-- Start RECORDS FOR PROCESSING --

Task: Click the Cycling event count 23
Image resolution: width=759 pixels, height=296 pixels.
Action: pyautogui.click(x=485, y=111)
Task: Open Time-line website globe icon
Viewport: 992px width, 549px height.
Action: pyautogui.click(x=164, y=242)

-- End RECORDS FOR PROCESSING --
-- Start RECORDS FOR PROCESSING --

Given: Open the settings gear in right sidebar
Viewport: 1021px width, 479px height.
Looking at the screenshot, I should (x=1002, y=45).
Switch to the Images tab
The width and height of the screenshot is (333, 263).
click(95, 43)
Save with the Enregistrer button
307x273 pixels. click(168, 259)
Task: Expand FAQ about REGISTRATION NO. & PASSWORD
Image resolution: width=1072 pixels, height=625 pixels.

-- End RECORDS FOR PROCESSING --
-- Start RECORDS FOR PROCESSING --

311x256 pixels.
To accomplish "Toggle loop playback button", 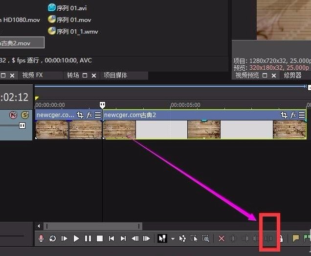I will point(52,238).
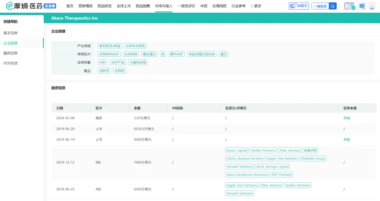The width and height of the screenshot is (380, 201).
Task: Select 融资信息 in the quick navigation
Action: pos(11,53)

-- End RECORDS FOR PROCESSING --

- _TASK STATEMENT_
Can you rewrite the lines from the one containing "Task: Click the Cycling event count 23" through the one containing "Action: pyautogui.click(x=164, y=242)", renaming "Viewport" to "Window" and leaving everything else unchanged?

- _ANSWER TO THIS TASK_
Task: Click the Cycling event count 23
Image resolution: width=759 pixels, height=296 pixels.
Action: pyautogui.click(x=485, y=111)
Task: Open Time-line website globe icon
Window: 992px width, 549px height.
Action: pyautogui.click(x=164, y=242)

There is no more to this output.